* Assignment: Leaving out the pictures, restate each record below word for word.

* Input material:

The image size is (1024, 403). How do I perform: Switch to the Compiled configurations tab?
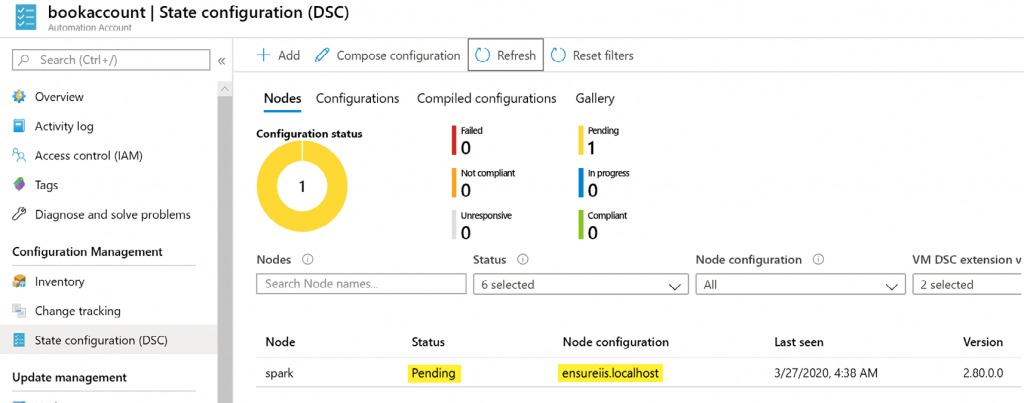[486, 98]
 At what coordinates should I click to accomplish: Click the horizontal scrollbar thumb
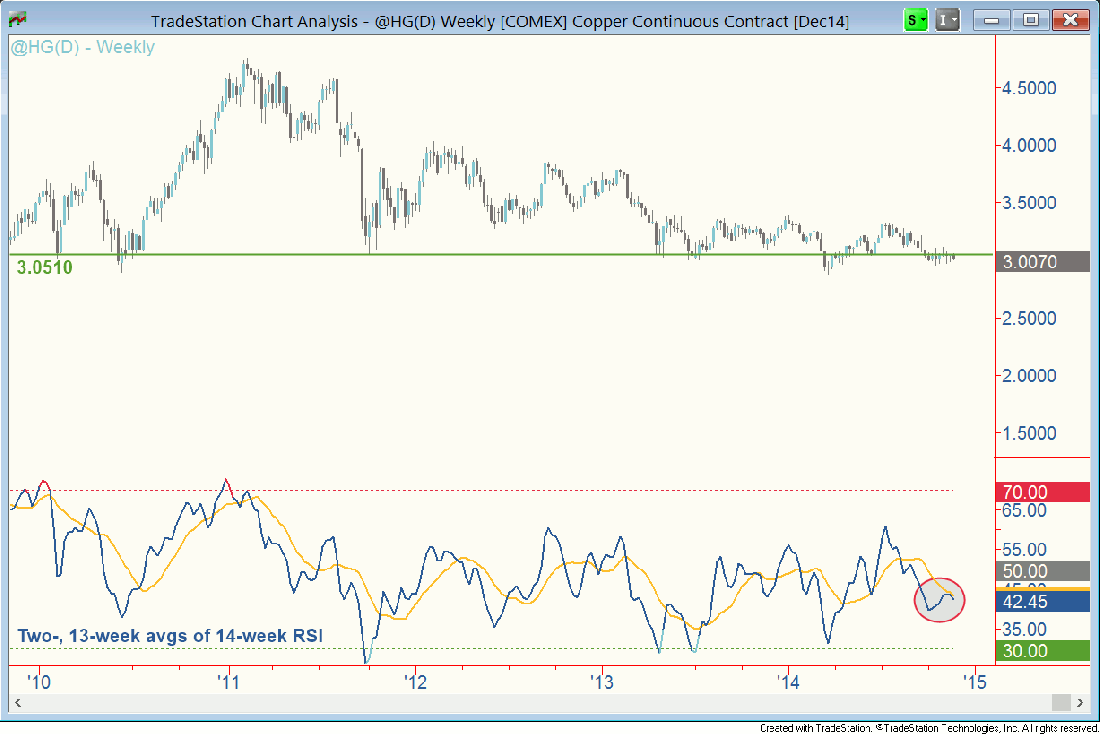1062,703
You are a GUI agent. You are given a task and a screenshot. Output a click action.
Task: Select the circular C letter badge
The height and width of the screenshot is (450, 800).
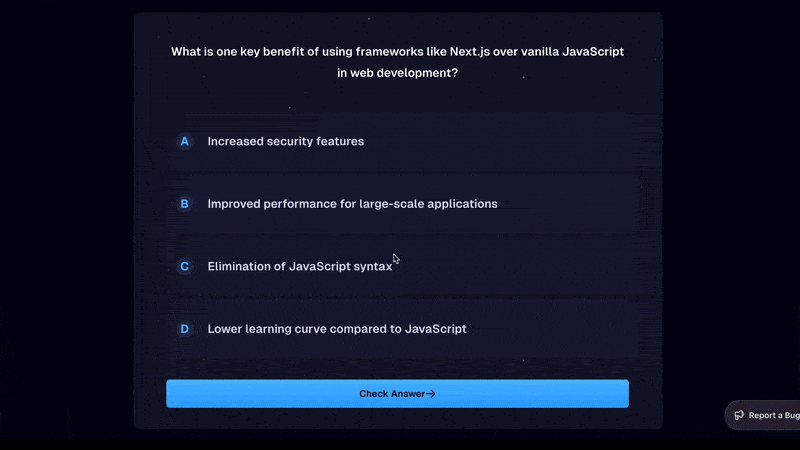point(184,267)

* Finished exercise:
The image size is (1024, 403). How do I perform: Switch to the Compiled configurations tab?
[486, 98]
 At what coordinates should I click to accomplish: Click the horizontal scrollbar thumb
1062,703
You are a GUI agent. You are given a task and a screenshot. Output a click action.
Task: Select the circular C letter badge
The height and width of the screenshot is (450, 800).
point(184,267)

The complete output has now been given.